Task statement:
Pick out all lines with the word "Switch" from the records that follow.

* * * * * * * * *

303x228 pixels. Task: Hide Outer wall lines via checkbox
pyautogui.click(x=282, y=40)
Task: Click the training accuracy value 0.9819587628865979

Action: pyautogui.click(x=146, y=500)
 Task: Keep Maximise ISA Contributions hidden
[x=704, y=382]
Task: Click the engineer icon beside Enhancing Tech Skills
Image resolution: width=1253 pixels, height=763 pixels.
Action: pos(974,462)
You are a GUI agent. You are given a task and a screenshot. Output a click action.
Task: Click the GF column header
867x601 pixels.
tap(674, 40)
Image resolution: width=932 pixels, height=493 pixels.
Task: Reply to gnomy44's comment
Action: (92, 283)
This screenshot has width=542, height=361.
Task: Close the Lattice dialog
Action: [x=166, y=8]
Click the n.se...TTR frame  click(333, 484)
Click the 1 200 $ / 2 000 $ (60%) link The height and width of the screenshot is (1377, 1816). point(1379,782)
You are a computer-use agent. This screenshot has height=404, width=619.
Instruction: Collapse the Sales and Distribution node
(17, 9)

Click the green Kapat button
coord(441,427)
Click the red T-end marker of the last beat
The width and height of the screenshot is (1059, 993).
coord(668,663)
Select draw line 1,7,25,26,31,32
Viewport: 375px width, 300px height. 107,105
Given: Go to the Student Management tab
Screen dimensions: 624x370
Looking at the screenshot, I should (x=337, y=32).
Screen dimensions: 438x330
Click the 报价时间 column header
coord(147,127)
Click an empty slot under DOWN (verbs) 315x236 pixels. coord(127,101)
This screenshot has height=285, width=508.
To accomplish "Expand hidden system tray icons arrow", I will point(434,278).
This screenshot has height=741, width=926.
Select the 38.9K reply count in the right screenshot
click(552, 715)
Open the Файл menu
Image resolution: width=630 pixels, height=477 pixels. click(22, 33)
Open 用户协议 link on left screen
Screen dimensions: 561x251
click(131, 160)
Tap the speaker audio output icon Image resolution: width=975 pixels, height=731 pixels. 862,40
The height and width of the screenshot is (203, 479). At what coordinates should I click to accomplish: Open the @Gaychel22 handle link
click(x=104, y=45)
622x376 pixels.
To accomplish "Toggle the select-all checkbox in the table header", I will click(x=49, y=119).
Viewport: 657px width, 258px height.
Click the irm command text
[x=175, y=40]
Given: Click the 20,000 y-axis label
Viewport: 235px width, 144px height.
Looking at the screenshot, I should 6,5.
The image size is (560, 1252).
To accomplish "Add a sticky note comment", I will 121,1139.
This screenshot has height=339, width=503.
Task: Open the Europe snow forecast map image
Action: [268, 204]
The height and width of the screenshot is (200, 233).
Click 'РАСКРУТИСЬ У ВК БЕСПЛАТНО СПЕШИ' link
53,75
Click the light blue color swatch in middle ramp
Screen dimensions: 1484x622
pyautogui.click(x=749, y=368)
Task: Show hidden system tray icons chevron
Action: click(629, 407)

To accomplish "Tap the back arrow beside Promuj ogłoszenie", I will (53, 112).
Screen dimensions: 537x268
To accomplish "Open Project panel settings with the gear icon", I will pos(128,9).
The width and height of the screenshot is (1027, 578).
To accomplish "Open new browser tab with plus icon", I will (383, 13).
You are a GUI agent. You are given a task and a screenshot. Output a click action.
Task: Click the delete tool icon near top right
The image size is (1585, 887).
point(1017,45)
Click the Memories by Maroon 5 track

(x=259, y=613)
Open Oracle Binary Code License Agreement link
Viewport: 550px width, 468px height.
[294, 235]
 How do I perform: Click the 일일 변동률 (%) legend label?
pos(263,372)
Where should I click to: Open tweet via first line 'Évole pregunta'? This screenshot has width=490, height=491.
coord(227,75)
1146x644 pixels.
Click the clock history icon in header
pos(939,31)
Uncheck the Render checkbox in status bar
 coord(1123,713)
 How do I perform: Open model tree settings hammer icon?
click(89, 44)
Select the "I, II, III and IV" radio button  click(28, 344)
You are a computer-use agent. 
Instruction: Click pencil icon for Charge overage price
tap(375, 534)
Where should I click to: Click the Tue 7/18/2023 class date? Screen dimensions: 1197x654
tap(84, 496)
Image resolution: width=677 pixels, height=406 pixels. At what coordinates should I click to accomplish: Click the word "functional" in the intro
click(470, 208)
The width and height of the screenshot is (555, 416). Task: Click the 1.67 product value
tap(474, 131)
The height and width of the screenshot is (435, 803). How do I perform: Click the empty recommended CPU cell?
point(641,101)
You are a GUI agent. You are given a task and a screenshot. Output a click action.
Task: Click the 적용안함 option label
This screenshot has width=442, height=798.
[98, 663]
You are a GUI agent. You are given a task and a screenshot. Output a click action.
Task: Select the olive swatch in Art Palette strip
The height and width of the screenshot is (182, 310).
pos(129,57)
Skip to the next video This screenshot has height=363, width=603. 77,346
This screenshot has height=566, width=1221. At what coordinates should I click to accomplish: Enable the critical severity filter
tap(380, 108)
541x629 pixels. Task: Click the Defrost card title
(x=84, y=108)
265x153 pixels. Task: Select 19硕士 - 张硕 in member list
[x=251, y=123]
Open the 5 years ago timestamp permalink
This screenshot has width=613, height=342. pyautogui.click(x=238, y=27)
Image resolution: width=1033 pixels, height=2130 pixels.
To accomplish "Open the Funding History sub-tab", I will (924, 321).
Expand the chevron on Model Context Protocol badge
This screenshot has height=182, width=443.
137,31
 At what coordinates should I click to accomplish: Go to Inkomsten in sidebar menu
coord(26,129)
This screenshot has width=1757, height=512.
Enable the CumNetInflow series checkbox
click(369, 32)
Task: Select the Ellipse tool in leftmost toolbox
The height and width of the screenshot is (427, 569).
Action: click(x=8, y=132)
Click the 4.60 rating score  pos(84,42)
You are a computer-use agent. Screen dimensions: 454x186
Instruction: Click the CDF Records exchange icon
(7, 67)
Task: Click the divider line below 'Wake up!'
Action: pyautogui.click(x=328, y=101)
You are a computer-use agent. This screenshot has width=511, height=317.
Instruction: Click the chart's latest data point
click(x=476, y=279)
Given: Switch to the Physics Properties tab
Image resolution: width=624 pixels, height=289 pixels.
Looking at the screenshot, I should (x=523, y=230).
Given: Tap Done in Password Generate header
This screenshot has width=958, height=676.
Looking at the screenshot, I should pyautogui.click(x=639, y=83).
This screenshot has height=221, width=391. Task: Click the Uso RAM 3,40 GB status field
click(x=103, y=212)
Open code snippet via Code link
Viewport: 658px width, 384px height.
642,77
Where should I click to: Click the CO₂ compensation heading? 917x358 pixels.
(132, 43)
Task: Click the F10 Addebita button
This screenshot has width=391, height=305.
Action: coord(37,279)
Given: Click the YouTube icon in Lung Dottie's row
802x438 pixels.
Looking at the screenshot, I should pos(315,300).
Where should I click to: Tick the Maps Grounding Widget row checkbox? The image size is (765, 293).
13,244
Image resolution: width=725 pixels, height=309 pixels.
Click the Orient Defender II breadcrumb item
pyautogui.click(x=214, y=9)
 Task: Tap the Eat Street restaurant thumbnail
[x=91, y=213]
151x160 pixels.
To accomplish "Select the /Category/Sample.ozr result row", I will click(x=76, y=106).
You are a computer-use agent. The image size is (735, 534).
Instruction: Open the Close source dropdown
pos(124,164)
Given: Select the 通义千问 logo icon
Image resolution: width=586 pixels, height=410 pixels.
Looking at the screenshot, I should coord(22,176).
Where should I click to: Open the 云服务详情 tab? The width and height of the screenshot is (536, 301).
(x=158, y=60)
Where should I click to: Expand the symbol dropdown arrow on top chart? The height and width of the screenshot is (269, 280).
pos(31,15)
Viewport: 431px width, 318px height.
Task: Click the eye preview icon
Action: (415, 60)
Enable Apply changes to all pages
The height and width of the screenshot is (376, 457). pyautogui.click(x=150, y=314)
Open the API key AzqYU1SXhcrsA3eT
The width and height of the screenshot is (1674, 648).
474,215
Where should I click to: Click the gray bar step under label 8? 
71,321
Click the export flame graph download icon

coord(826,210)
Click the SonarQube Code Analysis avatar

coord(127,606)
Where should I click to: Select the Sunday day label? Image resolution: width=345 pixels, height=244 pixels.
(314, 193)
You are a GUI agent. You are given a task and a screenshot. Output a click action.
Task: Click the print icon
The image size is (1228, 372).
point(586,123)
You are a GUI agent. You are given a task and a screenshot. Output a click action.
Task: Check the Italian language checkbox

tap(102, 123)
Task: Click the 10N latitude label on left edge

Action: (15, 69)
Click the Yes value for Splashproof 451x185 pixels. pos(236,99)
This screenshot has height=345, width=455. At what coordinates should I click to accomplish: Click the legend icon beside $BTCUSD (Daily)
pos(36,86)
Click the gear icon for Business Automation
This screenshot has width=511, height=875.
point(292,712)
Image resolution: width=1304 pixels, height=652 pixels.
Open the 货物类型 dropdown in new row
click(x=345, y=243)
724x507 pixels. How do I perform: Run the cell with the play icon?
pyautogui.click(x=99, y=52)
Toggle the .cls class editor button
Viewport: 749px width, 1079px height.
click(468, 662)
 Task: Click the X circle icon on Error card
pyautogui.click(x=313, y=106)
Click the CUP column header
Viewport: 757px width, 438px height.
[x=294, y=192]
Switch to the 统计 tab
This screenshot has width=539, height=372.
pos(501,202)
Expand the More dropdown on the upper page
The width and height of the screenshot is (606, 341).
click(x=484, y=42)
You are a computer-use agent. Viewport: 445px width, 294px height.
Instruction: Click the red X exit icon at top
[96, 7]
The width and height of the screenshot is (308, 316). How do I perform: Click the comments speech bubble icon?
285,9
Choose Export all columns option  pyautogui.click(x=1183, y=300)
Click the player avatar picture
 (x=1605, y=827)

* * * * * * * * *

Completed task:
Given: Switch to the Physics Properties tab
Switch to the 统计 tab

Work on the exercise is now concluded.